• INSTRUCTIONS FOR THE TASK: Line by line, restate the listing below without any change.

• DATA PROVIDED:
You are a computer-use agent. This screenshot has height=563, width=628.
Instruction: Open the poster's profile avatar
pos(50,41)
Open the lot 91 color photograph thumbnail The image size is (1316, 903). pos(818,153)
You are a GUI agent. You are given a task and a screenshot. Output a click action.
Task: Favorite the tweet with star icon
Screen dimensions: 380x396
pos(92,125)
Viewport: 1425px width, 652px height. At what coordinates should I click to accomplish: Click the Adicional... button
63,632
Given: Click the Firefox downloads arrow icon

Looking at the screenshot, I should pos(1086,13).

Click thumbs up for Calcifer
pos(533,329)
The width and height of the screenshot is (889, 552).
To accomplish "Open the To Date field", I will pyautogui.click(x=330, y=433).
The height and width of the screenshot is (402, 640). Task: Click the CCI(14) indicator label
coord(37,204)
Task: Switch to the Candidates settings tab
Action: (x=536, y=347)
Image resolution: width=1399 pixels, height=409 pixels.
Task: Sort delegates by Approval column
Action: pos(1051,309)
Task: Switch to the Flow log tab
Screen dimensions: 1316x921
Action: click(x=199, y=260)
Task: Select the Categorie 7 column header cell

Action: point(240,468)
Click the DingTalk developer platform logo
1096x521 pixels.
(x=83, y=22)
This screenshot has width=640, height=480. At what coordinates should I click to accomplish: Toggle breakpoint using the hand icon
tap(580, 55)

• SOLVED PROBLEM:
You are a computer-use agent. This screenshot has height=563, width=628.
Instruction: Open the poster's profile avatar
pos(50,41)
Open the lot 91 color photograph thumbnail The image size is (1316, 903). pos(818,153)
You are a GUI agent. You are given a task and a screenshot. Output a click action.
Task: Favorite the tweet with star icon
Screen dimensions: 380x396
pos(92,125)
Viewport: 1425px width, 652px height. At what coordinates should I click to accomplish: Click the Adicional... button
63,632
Given: Click the Firefox downloads arrow icon

Looking at the screenshot, I should pos(1086,13).

Click thumbs up for Calcifer
pos(533,329)
The width and height of the screenshot is (889, 552).
To accomplish "Open the To Date field", I will pyautogui.click(x=330, y=433).
The height and width of the screenshot is (402, 640). Task: Click the CCI(14) indicator label
coord(37,204)
Task: Switch to the Candidates settings tab
Action: (x=536, y=347)
Image resolution: width=1399 pixels, height=409 pixels.
Task: Sort delegates by Approval column
Action: pos(1051,309)
Task: Switch to the Flow log tab
Screen dimensions: 1316x921
Action: click(x=199, y=260)
Task: Select the Categorie 7 column header cell

Action: point(240,468)
Click the DingTalk developer platform logo
1096x521 pixels.
(x=83, y=22)
This screenshot has width=640, height=480. At what coordinates should I click to accomplish: Toggle breakpoint using the hand icon
tap(580, 55)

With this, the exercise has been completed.